A £1.8 million commitment to the troubled gallery reflects its “vital importance” to reinvigorating contemporary and visual art in the city, the funder says.

Photo of Arnolfini, Bristol
Can Bristol's Arnolfini gallery continue its upward trajectory?
Photo: 

Jaggery (CC BY-SA 2.0)

Arts Council England (ACE) has granted £1.8 million to Bristol’s Arnolfini gallery to secure a “sustainable future” for the institution over the next three years.

The contemporary arts centre lost £750,000 worth of annual funding and its status as an ACE National Portfolio Organisation when the current selection was announced in 2017, leading to speculation it would close or merge with another local organisation.

Instead, it became an independent charity incorporated under the University of the West of England (UWE) Bristol in January to improve its financial position and attractiveness to ACE.

ACE’s Area Director for the South West, Phil Gibby, said the new funding is “thanks to the hard work and expert leadership” of the institution over the past 18 months.
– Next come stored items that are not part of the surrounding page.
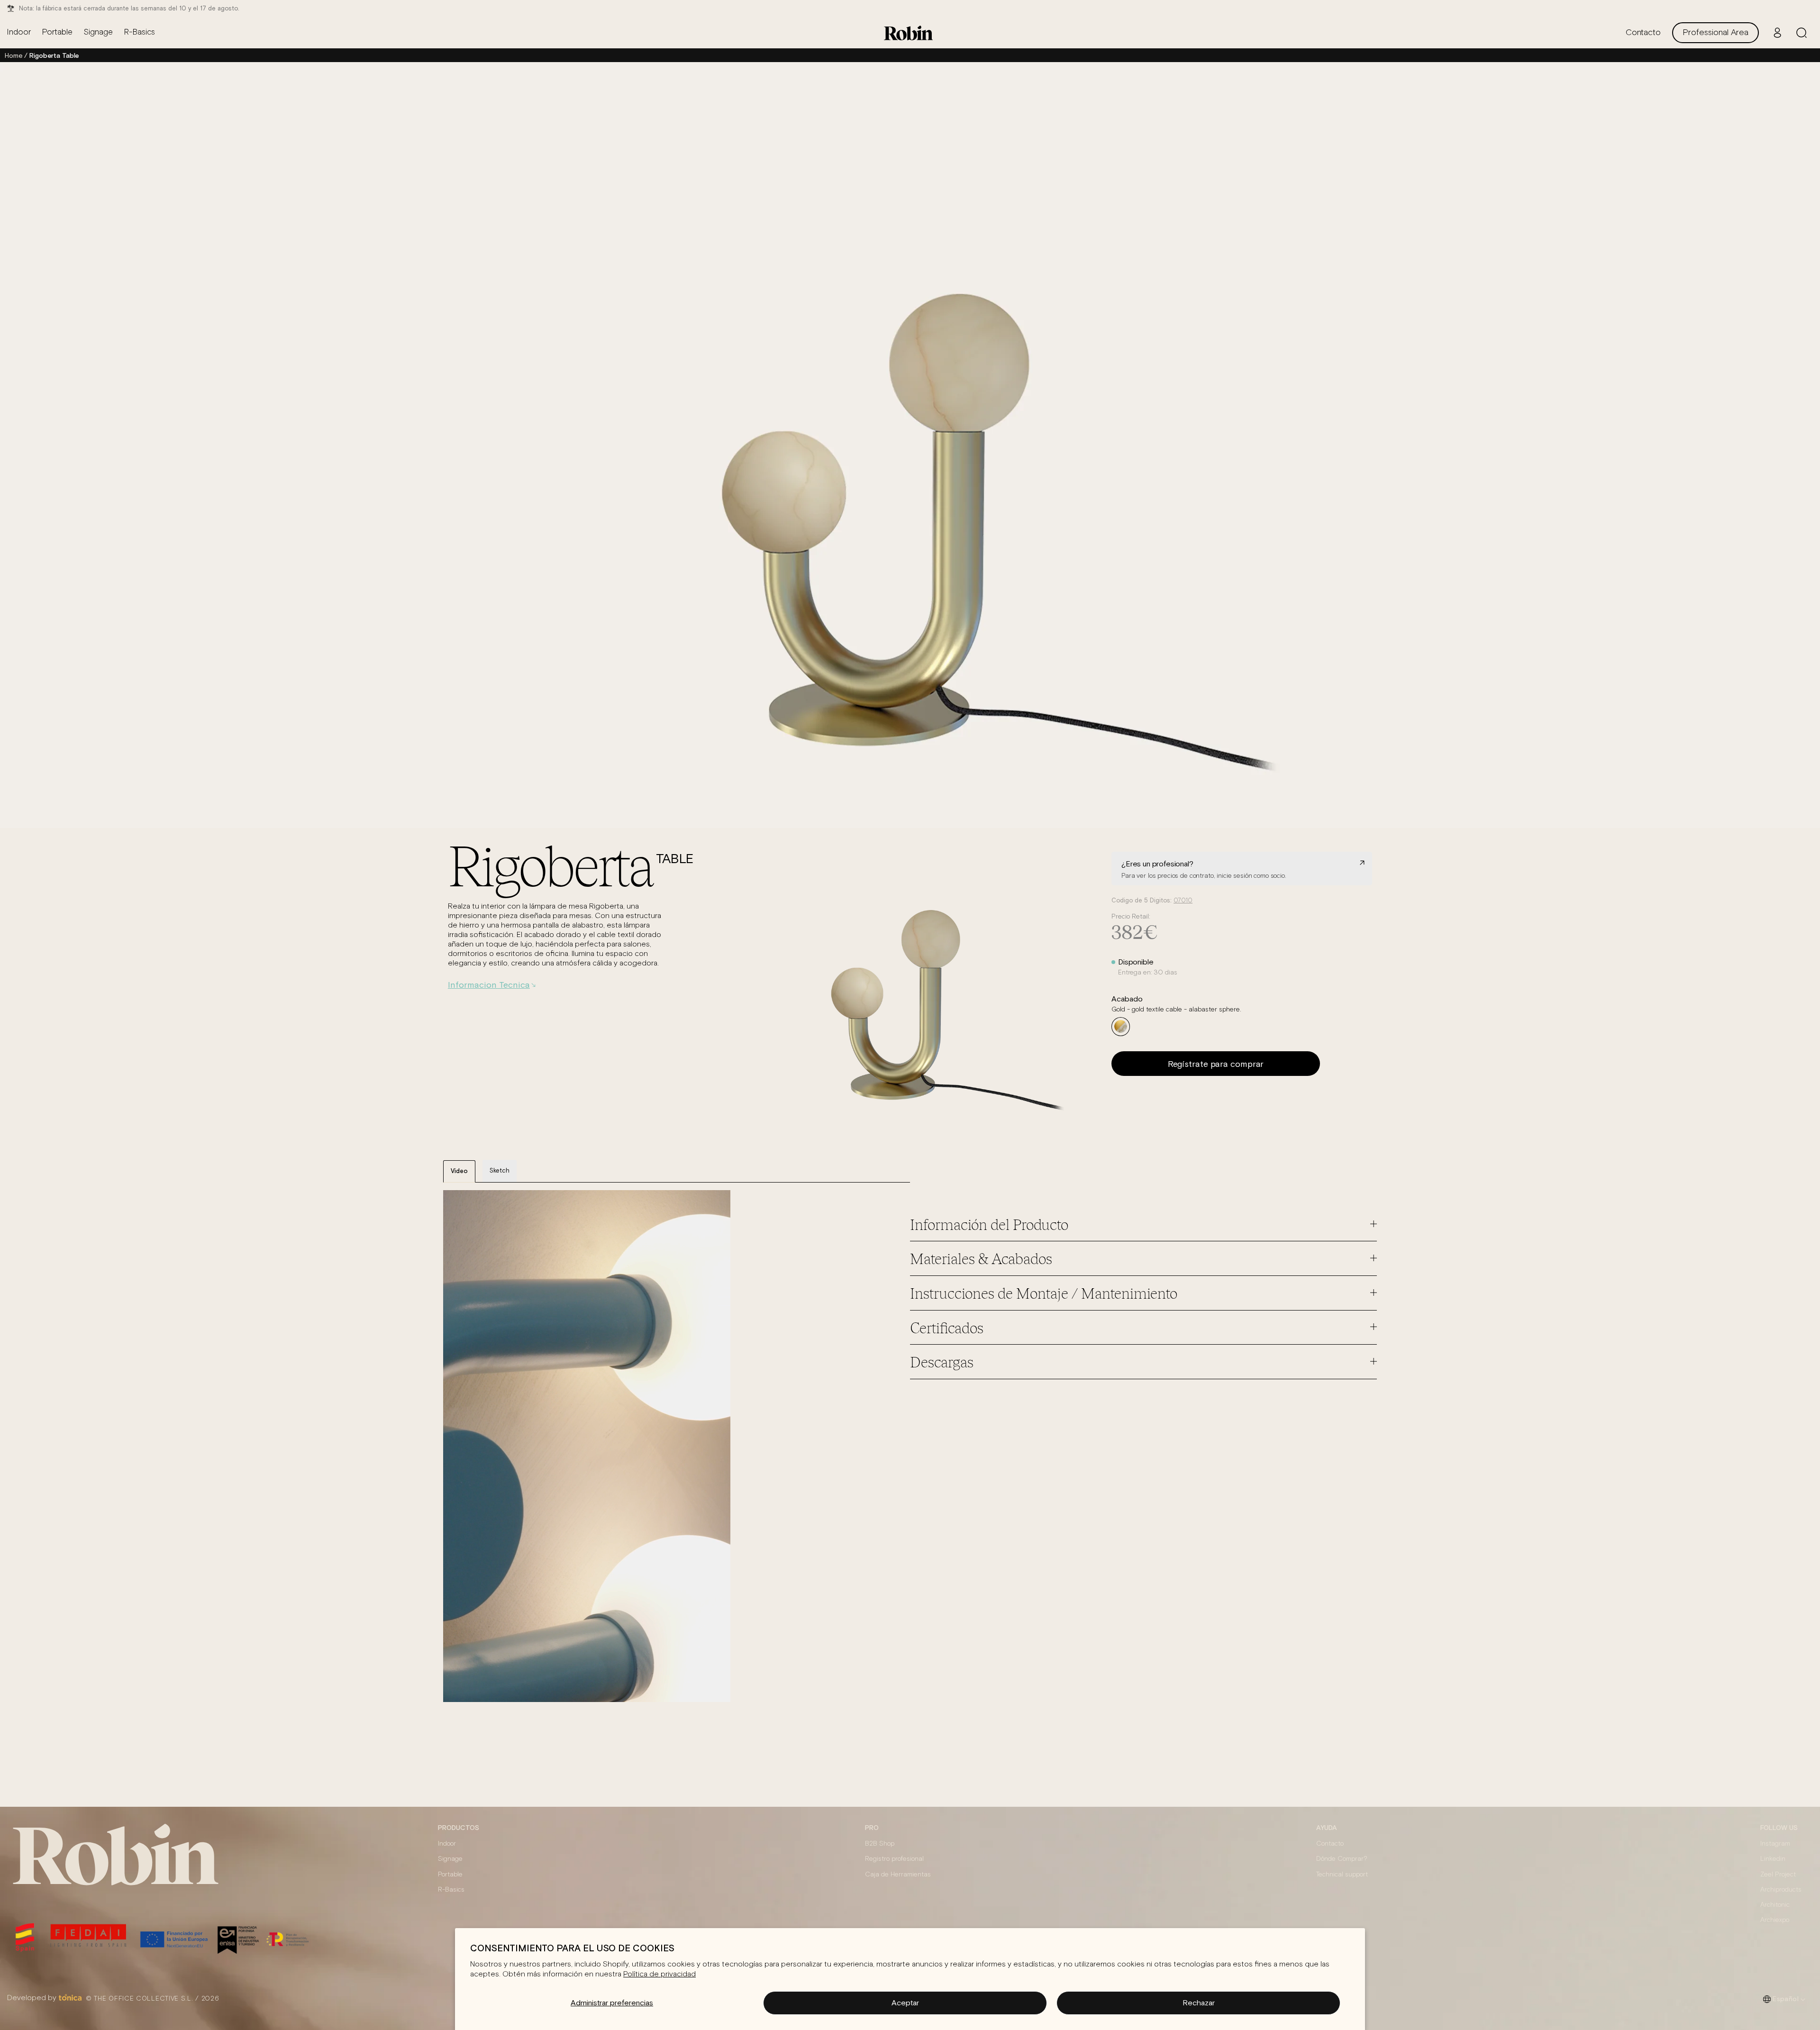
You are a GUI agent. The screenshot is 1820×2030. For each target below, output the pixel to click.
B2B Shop (879, 1843)
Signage (450, 1859)
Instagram (1775, 1843)
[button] (1801, 32)
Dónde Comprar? (1341, 1859)
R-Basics (451, 1889)
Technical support (1342, 1874)
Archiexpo (1774, 1920)
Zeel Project (1778, 1874)
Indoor (447, 1843)
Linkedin (1772, 1859)
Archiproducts (1781, 1889)
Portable (450, 1874)
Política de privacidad (659, 1974)
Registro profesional (894, 1859)
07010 (1183, 901)
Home (13, 55)
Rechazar (1199, 2002)
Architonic (1775, 1905)
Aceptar (905, 2002)
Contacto (1330, 1843)
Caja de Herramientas (898, 1874)
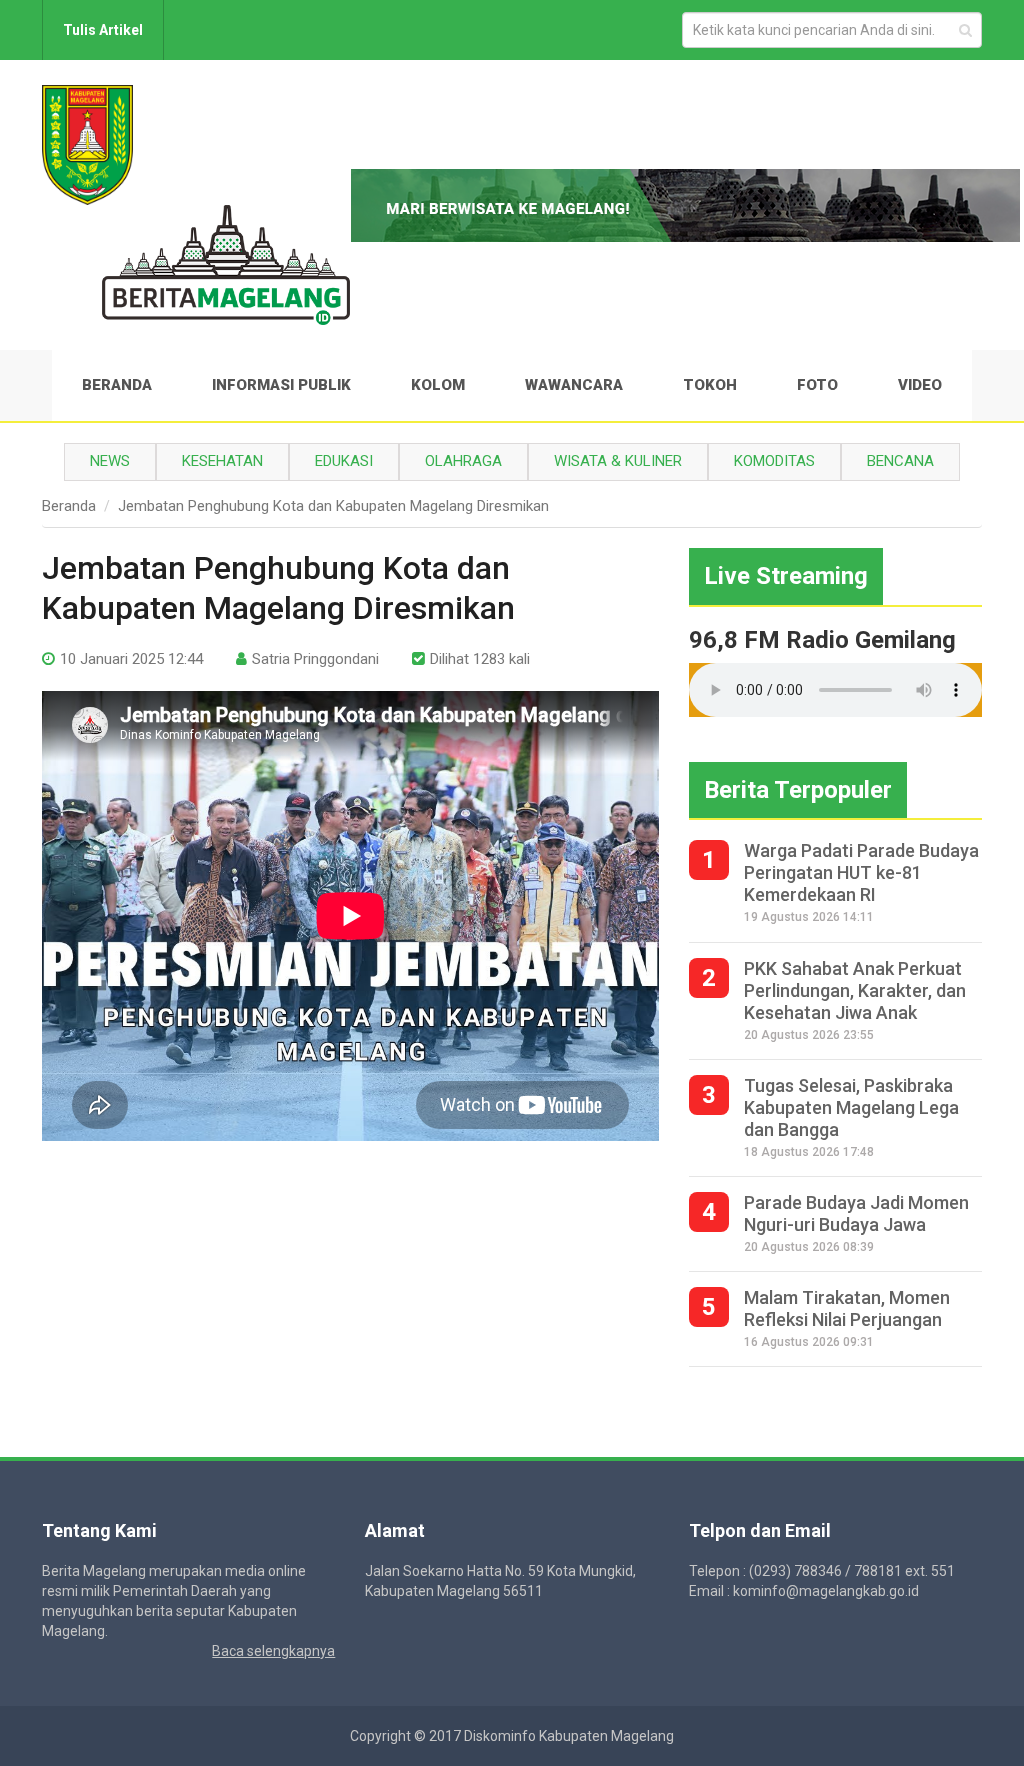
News (110, 461)
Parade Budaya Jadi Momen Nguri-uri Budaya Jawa (856, 1213)
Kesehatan (222, 461)
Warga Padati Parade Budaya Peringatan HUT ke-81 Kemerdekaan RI (861, 872)
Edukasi (344, 461)
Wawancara (574, 385)
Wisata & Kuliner (618, 461)
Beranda (117, 385)
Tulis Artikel (103, 30)
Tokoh (710, 385)
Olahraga (463, 461)
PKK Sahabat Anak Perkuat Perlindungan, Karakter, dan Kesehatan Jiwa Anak (855, 990)
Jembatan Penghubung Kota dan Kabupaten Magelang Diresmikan (333, 506)
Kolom (438, 385)
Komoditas (774, 461)
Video (920, 385)
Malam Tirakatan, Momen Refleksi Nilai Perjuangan (847, 1308)
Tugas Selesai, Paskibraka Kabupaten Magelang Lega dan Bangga (851, 1107)
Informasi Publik (281, 385)
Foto (817, 385)
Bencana (900, 461)
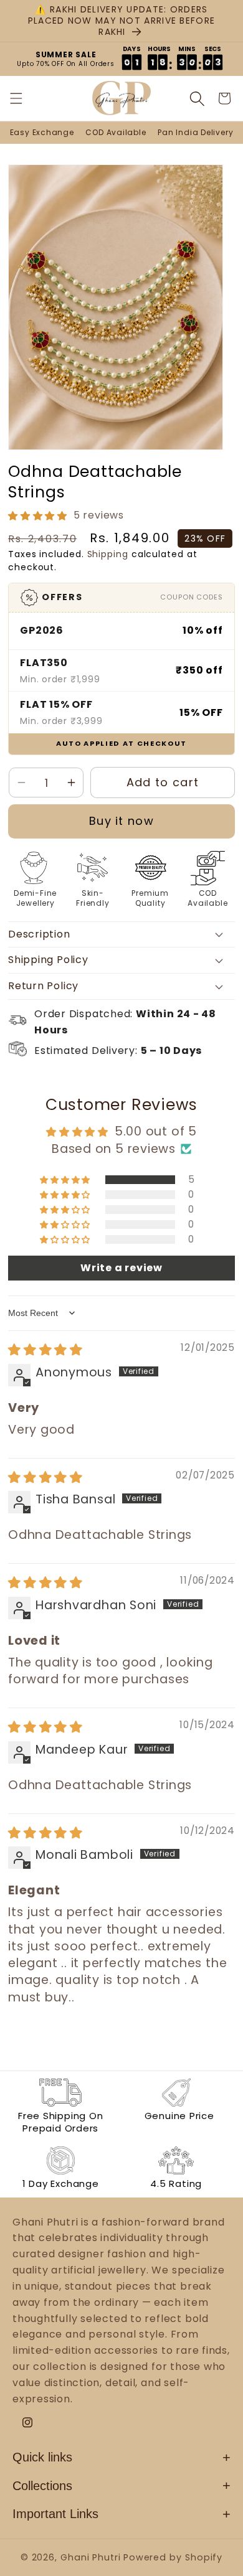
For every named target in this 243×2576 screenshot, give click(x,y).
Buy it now (121, 821)
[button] (24, 98)
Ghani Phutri (90, 2557)
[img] (45, 1350)
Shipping (107, 554)
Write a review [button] (121, 1268)
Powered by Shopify (172, 2557)
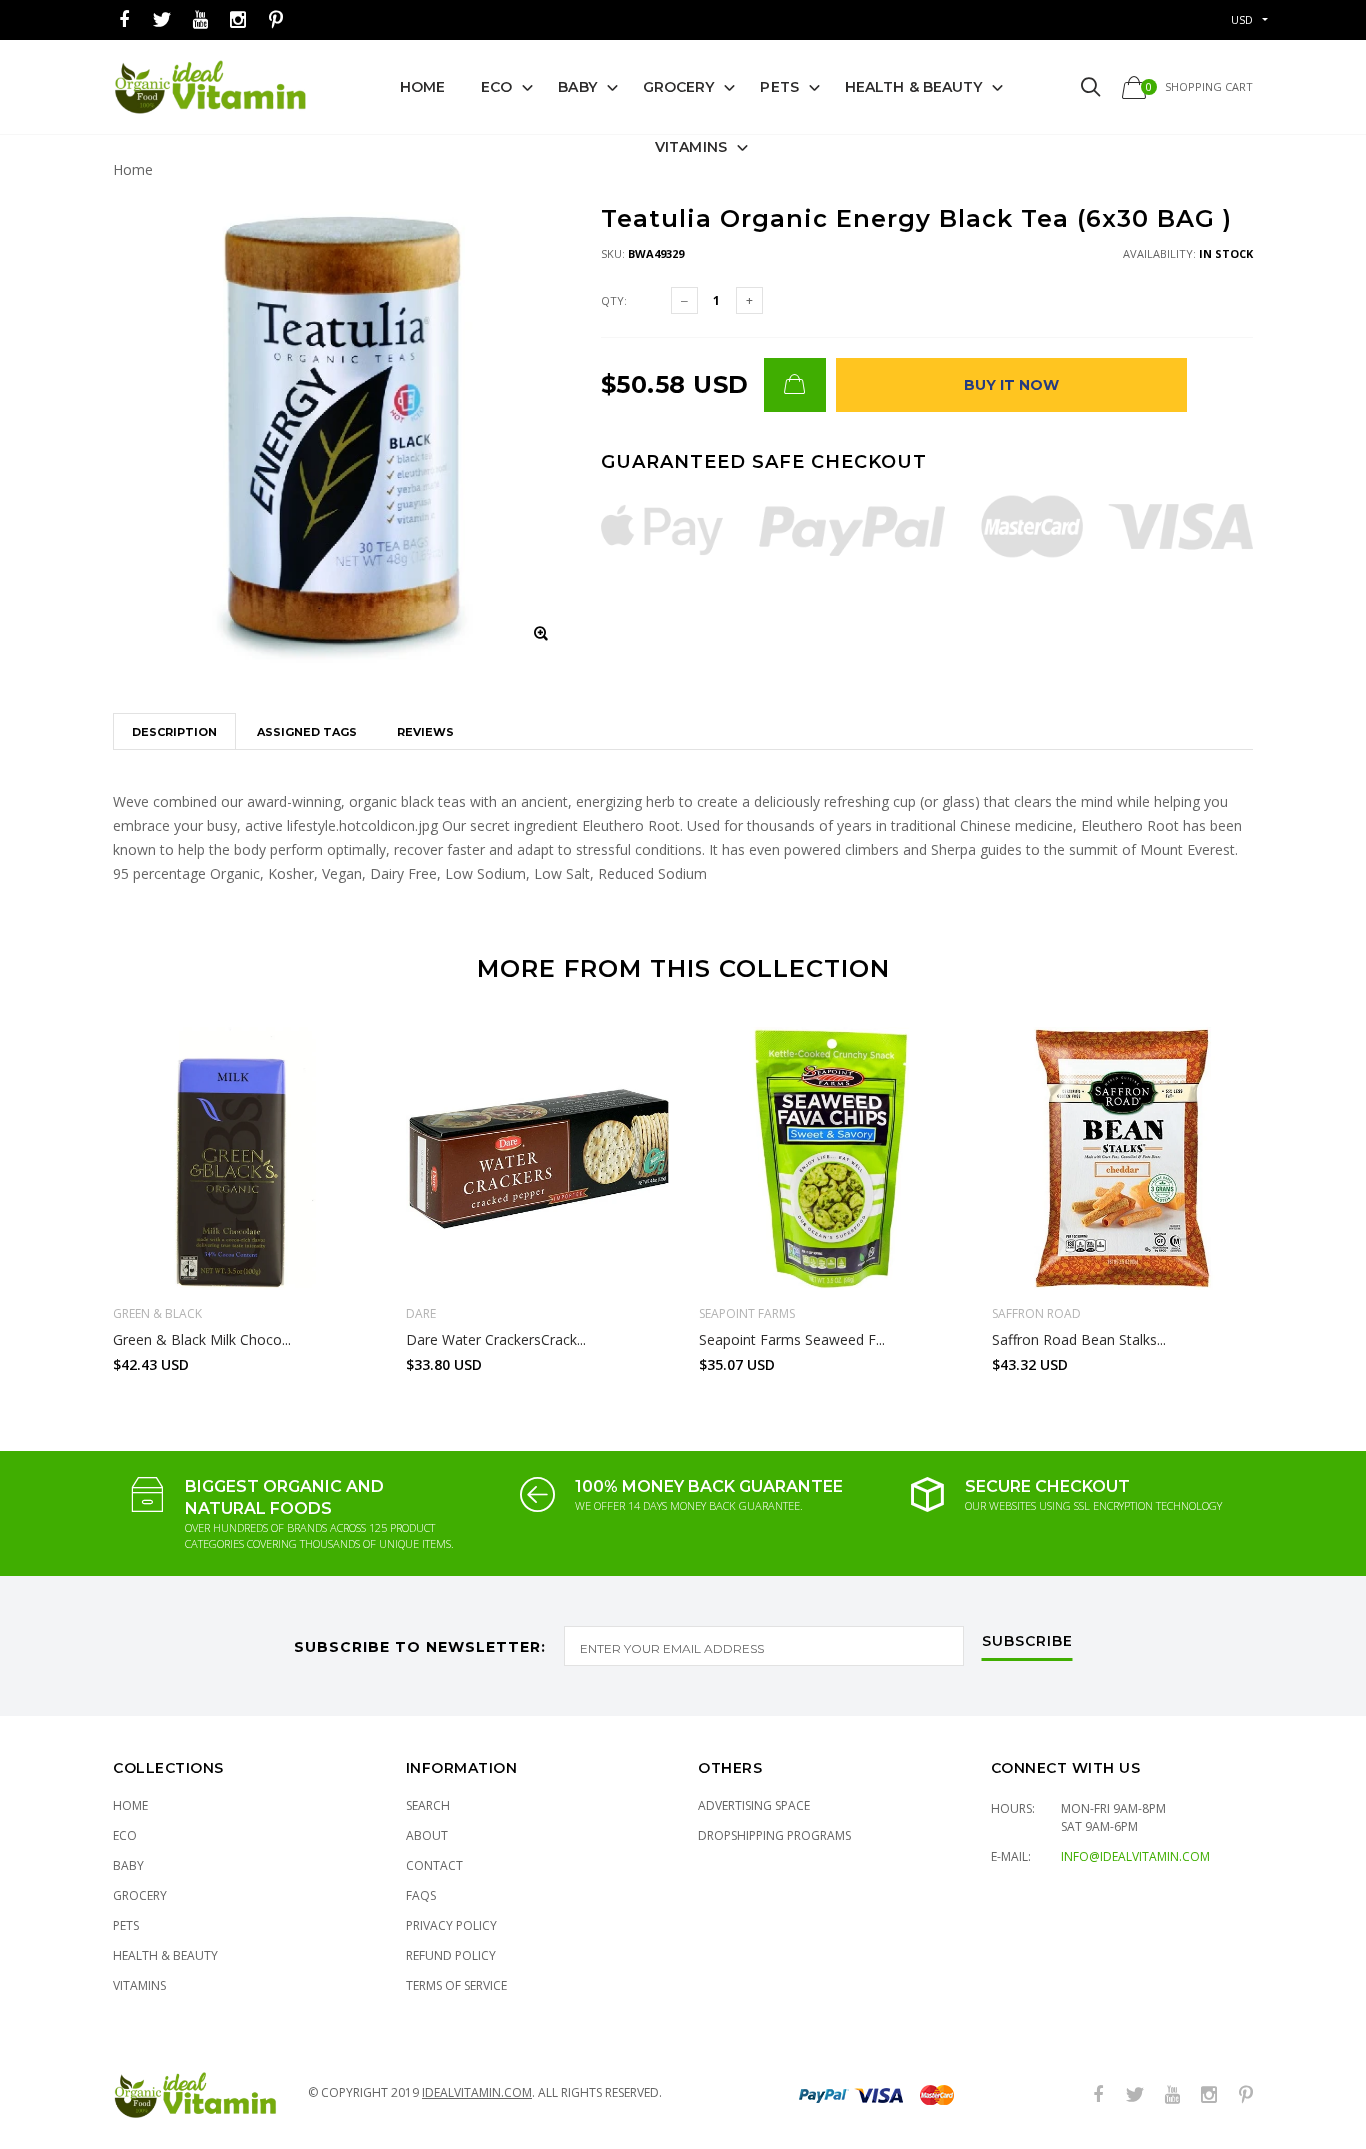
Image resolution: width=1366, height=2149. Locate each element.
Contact (434, 1865)
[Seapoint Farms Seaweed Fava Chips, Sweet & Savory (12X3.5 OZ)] (830, 1158)
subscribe (1027, 1642)
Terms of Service (456, 1985)
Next (1296, 1191)
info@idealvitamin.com (1135, 1856)
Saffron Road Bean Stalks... (1079, 1339)
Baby (577, 87)
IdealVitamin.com (477, 2092)
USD (1242, 19)
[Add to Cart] (795, 385)
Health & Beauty (914, 87)
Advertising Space (754, 1805)
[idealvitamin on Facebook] (124, 20)
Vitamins (691, 147)
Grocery (679, 87)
He credited this with bringing about a “fundamental change” in Arnolfini’s governance and management.

“We very much welcome this new period and look forward to seeing how the Arnolfini and UWE partnership develops over the next two and a half years to bring communities together in Bristol, make people proud of the city where they work and live, as well as adding to the economy by encouraging more visitors to the region to see work of international renown.”

‘A new context’

UWE Bristol Vice-Chancellor Steve West said Arnolfini is at a critical juncture, where it must capitalise on its momentum and history to “increase its vital position in the creative and cultural landscape of Bristol, as well as nationally and internationally”.

Arnolfini Interim Director Gary Topp added: “We have created a new context in which to make an important contribution to the cultural life of Bristol and the region, and it is a privilege to lead the organisation and work with a committed team to achieve this.”

ACE’s £1.8m commitment will also support a “bold” 2020 programme, which includes visual art, dance, music, live performance and digital works.

Saving Bristol’s visual arts

ACE committed to strengthening the city’s visual arts in April 2018 after a report it had commissioned said its decline “threatens to become more severe” without intervention.

The review said Bristol offered “less than the sum of its parts” and that ongoing funding cuts meant it did not have the “level of sustained activity of international quality that a city with this density of artists and this intensity of audience should enjoy”.

“If the downward spiral in public investment for the visual arts in Bristol continues over the next decade, then a sustainable step-change becomes a very challenging proposition,” it said.

Future funding

In its response to the report, ACE identified three priorities for developing visual arts in Bristol: an internationally significant exhibitions programme, creating a collaborative commissioning programme, and more professional development and workspaces for local artists.

ACE initially ringfenced £3.34m to reinvigorate the city’s visual arts in Bristol by 2022. When asked what will happen with the remaining £1.54m, a statement from a spokesperson suggested it will be put towards a commissioning programme, saying: “we hope to have more news on this and further details on how the budget will be spent by the end of the year.”

The funder added that a lack of workspaces remains a “serious issue” in Bristol that it is trying to solve.